YouTube Launches ‘Newswire’ Service for Eyewitness Videos

YouTube yesterday  announced plans for a new “newswire” of eyewitness videos and a separate project on videos related to social justice and human rights.

The service is in partnership with the social news group Storyful.

YouTube Newswire will be a curated feed of the most newsworthy eyewitness videos of the day, which have been verified by Storyful’s team of editors.

Youtube hopes that through Newswire , they will be able to provide journalists with an invaluable resource to discover news video around major events, and to highlight eyewitness video that offers new perspectives on important news stories.

The initiative will draw on user-contributed videos on YouTube such as those which have been important sources for events such as the Arab Spring uprisings and protests in Ferguson, Missouri.

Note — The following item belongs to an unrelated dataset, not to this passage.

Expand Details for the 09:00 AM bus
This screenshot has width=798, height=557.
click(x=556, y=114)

Google News Lab’s Olivia Ma said in the blog post that it’s almost impossible to turn on the news during a breaking event without seeing raw video uploaded by a YouTube user somewhere across the globe.

“Today, more than five million hours of news video is watched on YouTube every day, and the role of the eyewitness has never had a more vital place in the newsgathering process,” she said.

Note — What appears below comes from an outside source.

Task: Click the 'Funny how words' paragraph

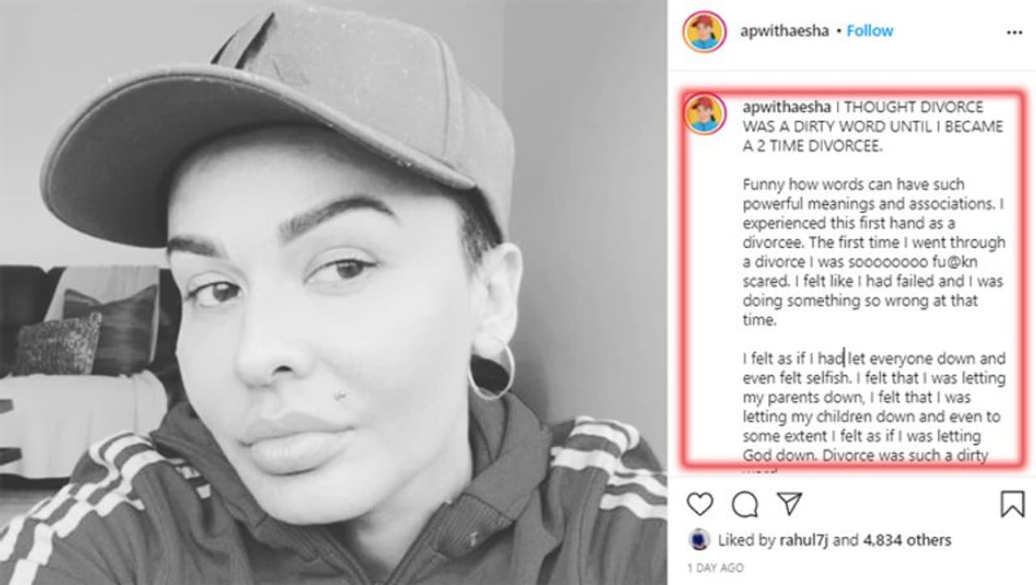Action: click(x=874, y=252)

YouTube also said it was launching a team to work on verification of videos contributed to the platform called The First Draft Coalition.

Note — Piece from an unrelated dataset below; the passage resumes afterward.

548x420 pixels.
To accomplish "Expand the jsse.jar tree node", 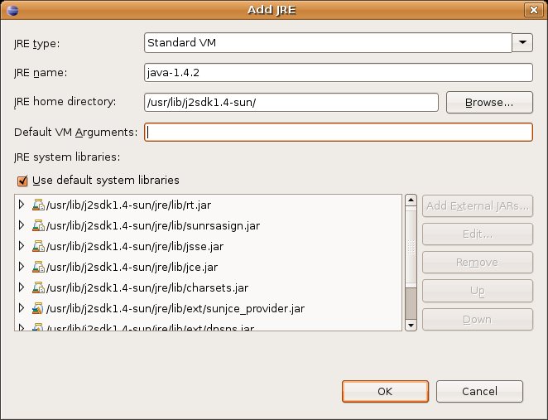I will (22, 246).
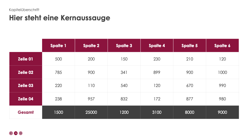Select the Zeile 01 row header
The width and height of the screenshot is (248, 139).
(26, 59)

It will includes experts from Eyewitness Media Hub, Storyful, Bellingcat, First Look Media and others and “will develop and program a new site for verification and ethics training, tools, research, and, most importantly, case studies around the biggest news stories of the moment,” according to the statement.

Another announcement revealed that YouTube would team up with the Witness Media Lab on “a series of in-depth projects that focus on human rights struggles as seen from the perspective of those who live, witness, and experience them.”

The first project will explore the impact of bystander videos in bringing about justice in police brutality cases in the United States.